El lugar donde Zverev rechazó las palabras de Hitler fue el Arthur Ashe Stadium, cuyo nombre recuerda al primer jugador afroamericano en ser parte del equipo de Copa Davis de los Estados Unidos, único en haber ganado los campeonatos de Wimbledon, el U.S. Open y el Abierto de Australia en singles y un decidido opositor al Apartheid y a cualquier otra política de segregación racial.

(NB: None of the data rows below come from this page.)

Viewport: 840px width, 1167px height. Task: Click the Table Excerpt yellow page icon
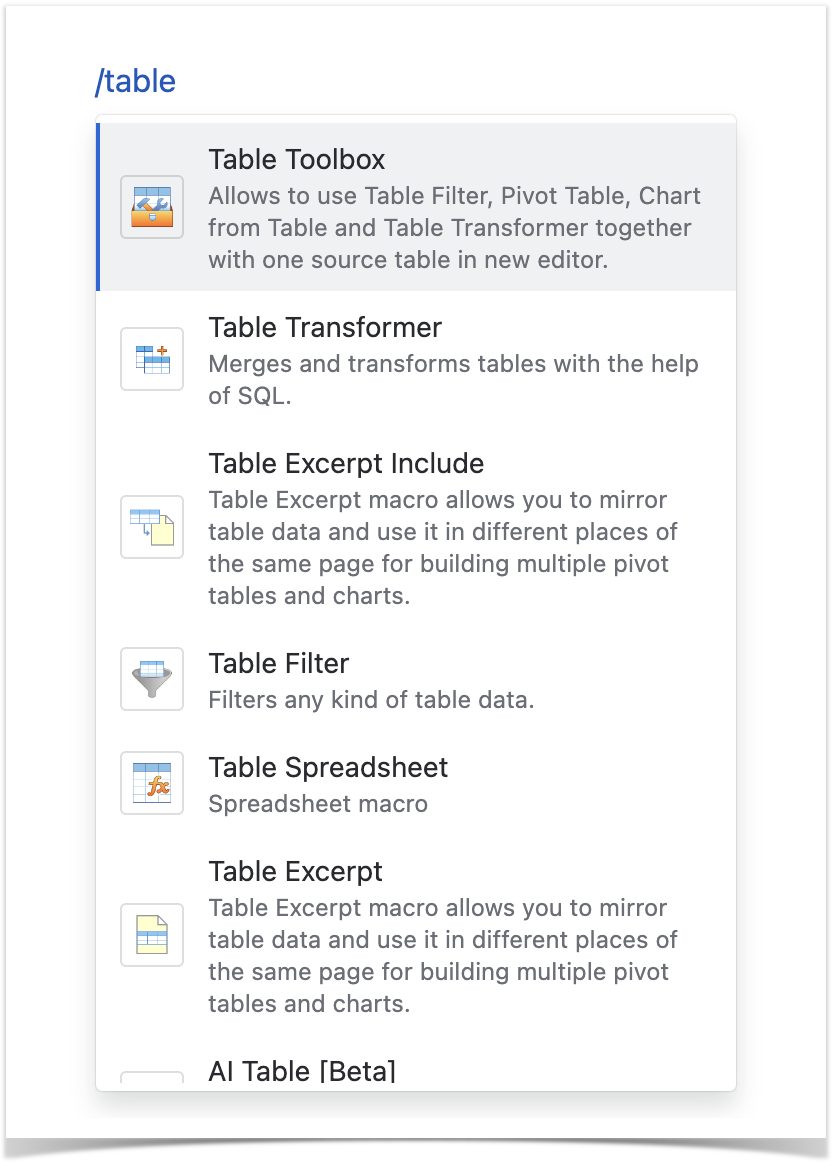pos(152,935)
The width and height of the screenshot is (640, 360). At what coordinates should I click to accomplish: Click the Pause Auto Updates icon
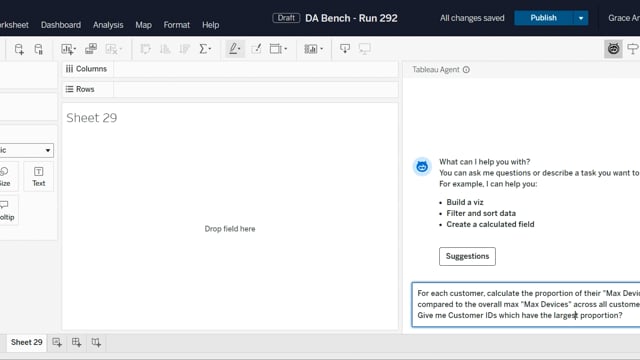38,49
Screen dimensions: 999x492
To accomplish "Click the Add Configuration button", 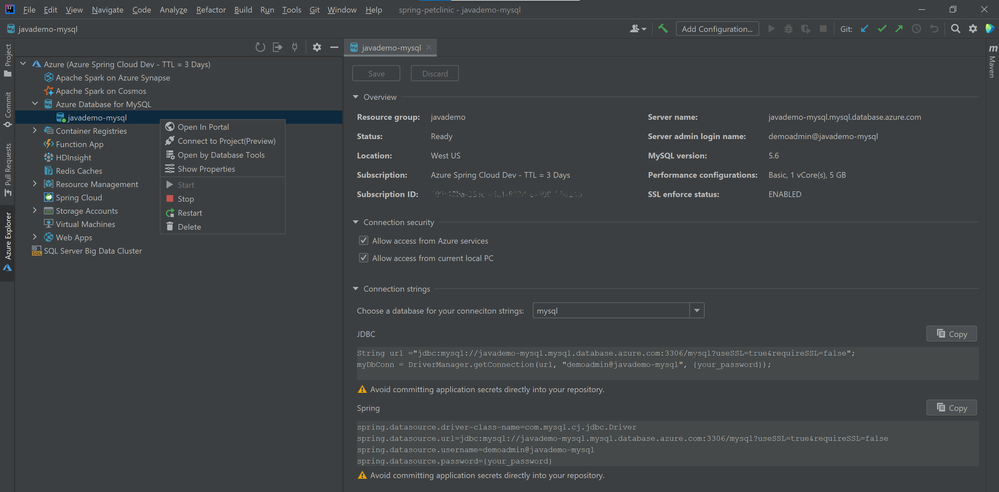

El Arthur Ashe Stadium está ubicado dentro del Billie Jean King National Tennis Center, nombrado así en honor a Billie Jean King, una de las mejores tenistas de la historia, pionera en la igualdad de género, fundadora de la Women’s Tennis Association (WTA)y la primera atleta profesional femenina en declararse públicamente lesbiana. El umpire era el británico James Keothavong, cuyos antepasados provienen de Indochina. Ni él, ni Zverev, ni Ashe, ni King hubieran tenido posibilidad de sobrevivir en la Alemania nazi.
Manasse Herbst, el actor amado por von Cramm, actuó en el teatro, en operetas y suma un par de créditos en el cine mudo. Allí vivió una paradoja insospechada: una de sus actuaciones fue en el film Papa Haydn (1920), donde interpretó al hijo de Joseph Haydn, compositor de la música a la que le fue agregado el «Deutschland Über Alles» en el siglo XIX, muchísimo antes de que cualquiera pudiera imaginar que esas palabras serían utilizadas por una ideología retorcida para exterminar a personas como Manasse o von Cramm.
Otto Froitzheim, alguna vez considerado el mejor tenista alemán de la historia, fue la más importante voz que alentó los inicios de von Cramm en el deporte blanco. Aunque se negó a afiliarse al Partido Nazi, disfrutó de cargos políticos durante dicho régimen y llegó a estar comprometido con Leni Riefenstahl, la cineasta oficial de Hitler y Goebbels.
El lugar donde Gottfried von Cramm se convirtió realmente en tenista fue el Rot-Weiss Tennis Club, del que también era asiduo Hermann Göring. Hoy, dicho club reconstruido por él tras la Segunda Guerra Mundial, está ubicado en una calle que lleva su nombre en la Berlín en que vivió joven, desenfrenado y sin problemas, antes de la llegada de los nazis y de esa voz prepotente, afectada e histérica que gritaba «¡Deutschland Über Alles!» («Alemania por encima de todo») solo para dividir a un pueblo.
A pesar de que filmes como Cabaret, La caída de los dioses o Lili Marlen intentan describir estos tiempos desde una visión paralela a la guerra, la profunda y verdadera vileza de un régimen como el III Reich nunca (felizmente) lucirá en pantalla como se padeció en la realidad.
En lugar de recordar lo dicho en el US Open 2023 por un aficionado estólido, es preferible citar las palabras que von Cramm le dijo alguna vez a su amigo Don Budge que, vistas hoy, son un resumen de su propia existencia: «Jugué el mejor tenis de mi vida, y si puedes vencerme, es un placer perder.»
Recomendaciones: El libro Un terrible esplendor (Marshall Jon Fisher, 2009) y el documental El Dorado: todo lo que odian los nazis (Benjamin Cantu, 2023), que es posible ver en Netflix, cuentan la historia de Gottftied von Cramm, su vida privada y sus hazañas en el tenis.